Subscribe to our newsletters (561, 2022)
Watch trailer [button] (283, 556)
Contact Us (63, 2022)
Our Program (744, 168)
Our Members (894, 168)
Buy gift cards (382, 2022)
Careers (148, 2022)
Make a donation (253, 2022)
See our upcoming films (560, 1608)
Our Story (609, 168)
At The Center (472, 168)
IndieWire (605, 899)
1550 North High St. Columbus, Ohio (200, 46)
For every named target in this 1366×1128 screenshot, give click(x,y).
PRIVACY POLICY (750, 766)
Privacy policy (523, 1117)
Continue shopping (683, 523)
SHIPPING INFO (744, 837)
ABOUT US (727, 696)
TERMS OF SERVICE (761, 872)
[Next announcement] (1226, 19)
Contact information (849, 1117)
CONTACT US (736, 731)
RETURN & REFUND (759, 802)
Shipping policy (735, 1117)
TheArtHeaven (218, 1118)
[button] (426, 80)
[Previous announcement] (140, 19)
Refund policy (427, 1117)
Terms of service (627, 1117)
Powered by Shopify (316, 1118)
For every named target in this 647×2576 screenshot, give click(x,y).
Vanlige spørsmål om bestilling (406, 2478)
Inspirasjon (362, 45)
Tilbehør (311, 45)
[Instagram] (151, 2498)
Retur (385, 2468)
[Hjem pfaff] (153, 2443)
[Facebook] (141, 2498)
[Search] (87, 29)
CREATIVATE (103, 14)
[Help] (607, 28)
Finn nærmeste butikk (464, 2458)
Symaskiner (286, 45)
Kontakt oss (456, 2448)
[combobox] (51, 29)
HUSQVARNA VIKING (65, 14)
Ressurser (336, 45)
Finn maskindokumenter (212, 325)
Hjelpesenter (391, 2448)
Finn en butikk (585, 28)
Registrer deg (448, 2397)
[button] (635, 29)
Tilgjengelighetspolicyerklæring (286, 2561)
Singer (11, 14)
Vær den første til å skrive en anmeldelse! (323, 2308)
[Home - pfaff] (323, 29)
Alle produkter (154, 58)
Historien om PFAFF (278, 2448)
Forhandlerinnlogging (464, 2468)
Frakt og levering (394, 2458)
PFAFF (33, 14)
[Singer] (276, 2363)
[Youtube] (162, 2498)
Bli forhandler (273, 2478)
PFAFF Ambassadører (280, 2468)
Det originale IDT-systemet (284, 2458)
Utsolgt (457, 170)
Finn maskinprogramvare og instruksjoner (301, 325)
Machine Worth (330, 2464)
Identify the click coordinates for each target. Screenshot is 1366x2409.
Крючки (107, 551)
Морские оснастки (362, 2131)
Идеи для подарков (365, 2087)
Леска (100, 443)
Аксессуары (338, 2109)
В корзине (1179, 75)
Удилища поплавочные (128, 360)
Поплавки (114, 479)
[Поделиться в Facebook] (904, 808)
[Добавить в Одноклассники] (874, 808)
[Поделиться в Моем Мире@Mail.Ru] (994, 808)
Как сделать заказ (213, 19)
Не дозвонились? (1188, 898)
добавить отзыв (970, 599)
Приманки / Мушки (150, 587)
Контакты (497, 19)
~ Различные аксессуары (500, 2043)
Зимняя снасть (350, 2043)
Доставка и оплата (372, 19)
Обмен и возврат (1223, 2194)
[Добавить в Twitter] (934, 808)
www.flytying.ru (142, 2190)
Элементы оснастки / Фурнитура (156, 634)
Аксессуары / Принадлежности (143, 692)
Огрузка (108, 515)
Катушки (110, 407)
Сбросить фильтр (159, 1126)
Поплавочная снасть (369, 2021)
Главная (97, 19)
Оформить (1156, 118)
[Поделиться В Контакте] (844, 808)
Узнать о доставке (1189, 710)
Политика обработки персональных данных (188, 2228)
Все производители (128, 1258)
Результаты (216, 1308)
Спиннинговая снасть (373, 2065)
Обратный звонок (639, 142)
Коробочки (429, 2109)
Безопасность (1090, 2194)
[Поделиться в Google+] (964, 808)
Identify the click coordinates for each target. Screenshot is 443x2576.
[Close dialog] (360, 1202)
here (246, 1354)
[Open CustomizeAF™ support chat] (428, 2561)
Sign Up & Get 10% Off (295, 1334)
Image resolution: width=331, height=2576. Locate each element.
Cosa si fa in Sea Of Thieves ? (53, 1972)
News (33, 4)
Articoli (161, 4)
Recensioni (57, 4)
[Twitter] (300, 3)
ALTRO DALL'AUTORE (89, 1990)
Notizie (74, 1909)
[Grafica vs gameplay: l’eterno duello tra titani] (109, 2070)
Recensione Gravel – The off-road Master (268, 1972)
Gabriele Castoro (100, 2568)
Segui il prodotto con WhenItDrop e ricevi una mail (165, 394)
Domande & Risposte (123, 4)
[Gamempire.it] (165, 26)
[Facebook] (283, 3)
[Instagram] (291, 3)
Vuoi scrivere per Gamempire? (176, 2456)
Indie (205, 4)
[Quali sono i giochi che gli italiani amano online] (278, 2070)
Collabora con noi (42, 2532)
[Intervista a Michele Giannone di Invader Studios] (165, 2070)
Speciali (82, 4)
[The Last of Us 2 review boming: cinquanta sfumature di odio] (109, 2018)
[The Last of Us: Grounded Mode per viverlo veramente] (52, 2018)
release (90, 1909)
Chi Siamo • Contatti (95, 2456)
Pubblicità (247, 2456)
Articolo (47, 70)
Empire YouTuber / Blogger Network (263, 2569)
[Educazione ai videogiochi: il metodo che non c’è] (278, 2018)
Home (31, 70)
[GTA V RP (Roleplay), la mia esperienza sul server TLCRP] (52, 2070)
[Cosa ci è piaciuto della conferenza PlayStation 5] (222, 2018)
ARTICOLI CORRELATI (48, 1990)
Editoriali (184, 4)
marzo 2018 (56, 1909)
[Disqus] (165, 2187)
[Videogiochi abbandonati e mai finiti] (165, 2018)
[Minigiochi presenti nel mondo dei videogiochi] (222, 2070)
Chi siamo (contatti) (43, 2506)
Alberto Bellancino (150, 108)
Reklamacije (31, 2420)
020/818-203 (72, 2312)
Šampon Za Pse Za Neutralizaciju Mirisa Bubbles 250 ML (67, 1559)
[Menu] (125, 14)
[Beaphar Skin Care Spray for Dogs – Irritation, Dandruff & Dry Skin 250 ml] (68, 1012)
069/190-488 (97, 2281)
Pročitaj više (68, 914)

+ + + + +

- [What you will do]
For the word "each", say how many lines of the listing contain it; give the number alone.

- [Exercise answer]
3